ASSIGNMENT — Starting at the record that contains "Find the location" and ending at the last record, turn the records into a two-column CSV with the columns request and reply. Each record gets one row, with its text and its answer each in one quoted field and line breaks replaced by spaces; leave the pictures out.

------------------------------------------------

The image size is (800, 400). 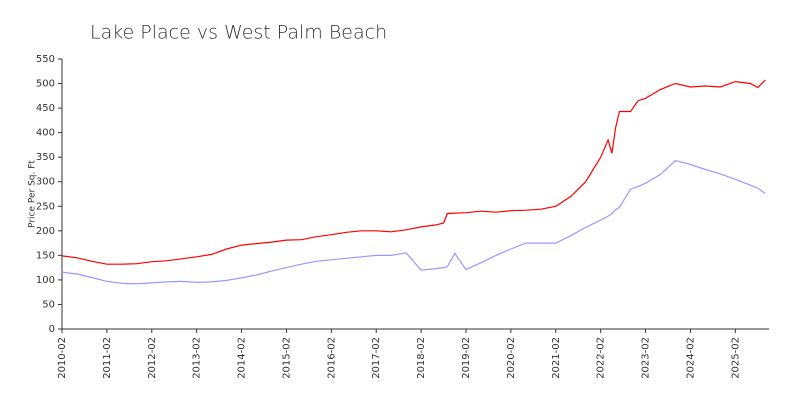 What do you see at coordinates (52, 330) in the screenshot?
I see `y-tick-label: 0` at bounding box center [52, 330].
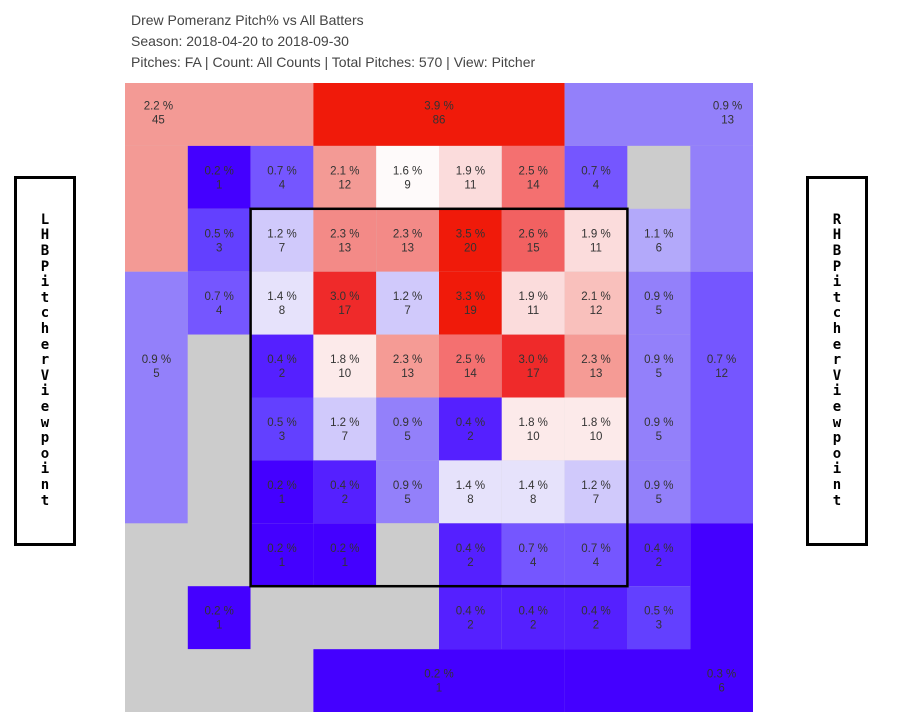  Describe the element at coordinates (728, 106) in the screenshot. I see `outer-zone-top-right-label-pct: 0.9 %` at that location.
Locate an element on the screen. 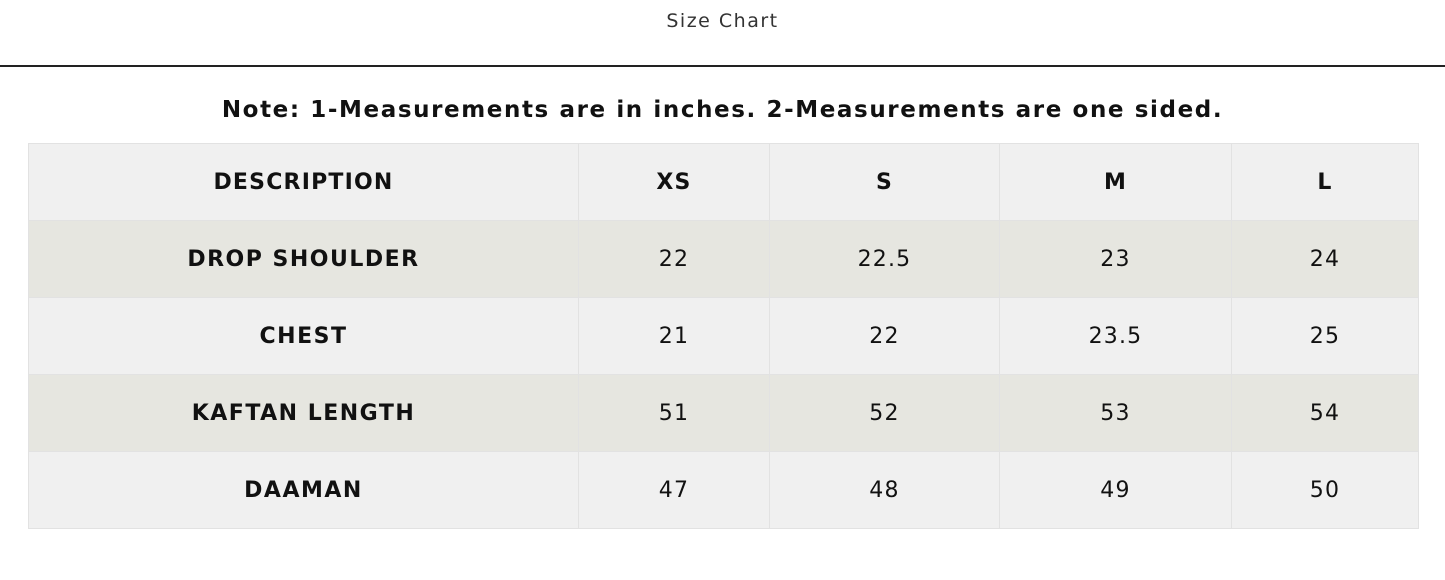  cell: 24 is located at coordinates (1325, 259).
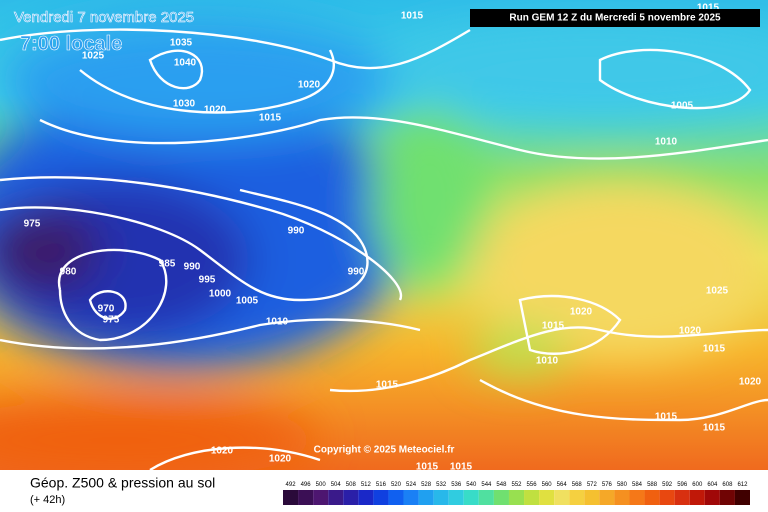  I want to click on run-info: Run GEM 12 Z du Mercredi 5 novembre 2025, so click(615, 18).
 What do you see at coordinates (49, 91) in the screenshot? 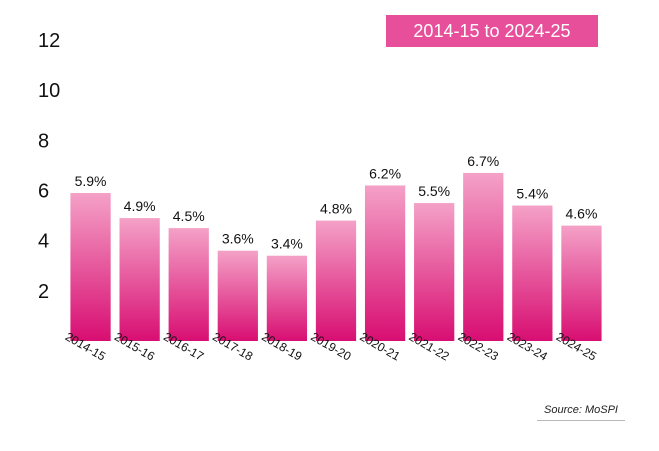
I see `y-tick-label: 10` at bounding box center [49, 91].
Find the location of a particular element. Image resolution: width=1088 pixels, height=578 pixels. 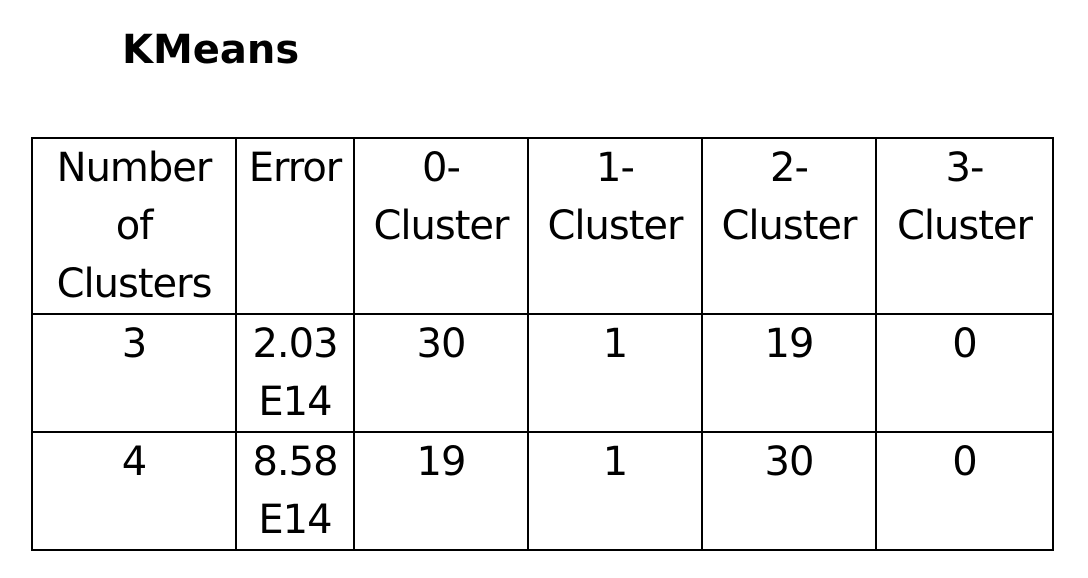

document-title: KMeans is located at coordinates (211, 50).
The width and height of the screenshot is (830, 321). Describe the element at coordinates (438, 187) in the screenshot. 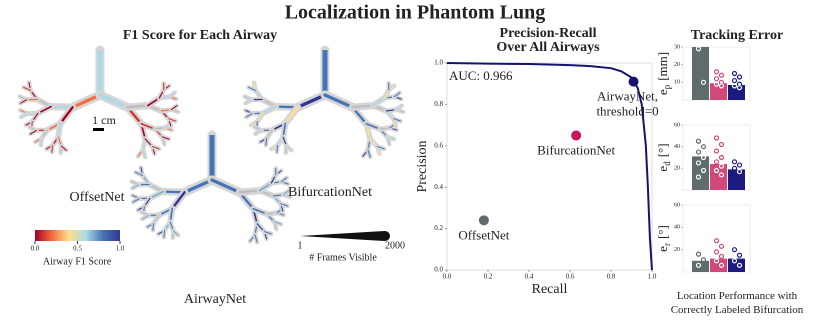

I see `y-tick-label: 0.4` at that location.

------------------------------------------------

RESPONSE BELOW —
request,reply
"Find the location of a particular element. Image resolution: width=1088 pixels, height=578 pixels.","document-title: KMeans is located at coordinates (211, 50)."
"The width and height of the screenshot is (830, 321). Describe the element at coordinates (438, 187) in the screenshot.","I see `y-tick-label: 0.4` at that location."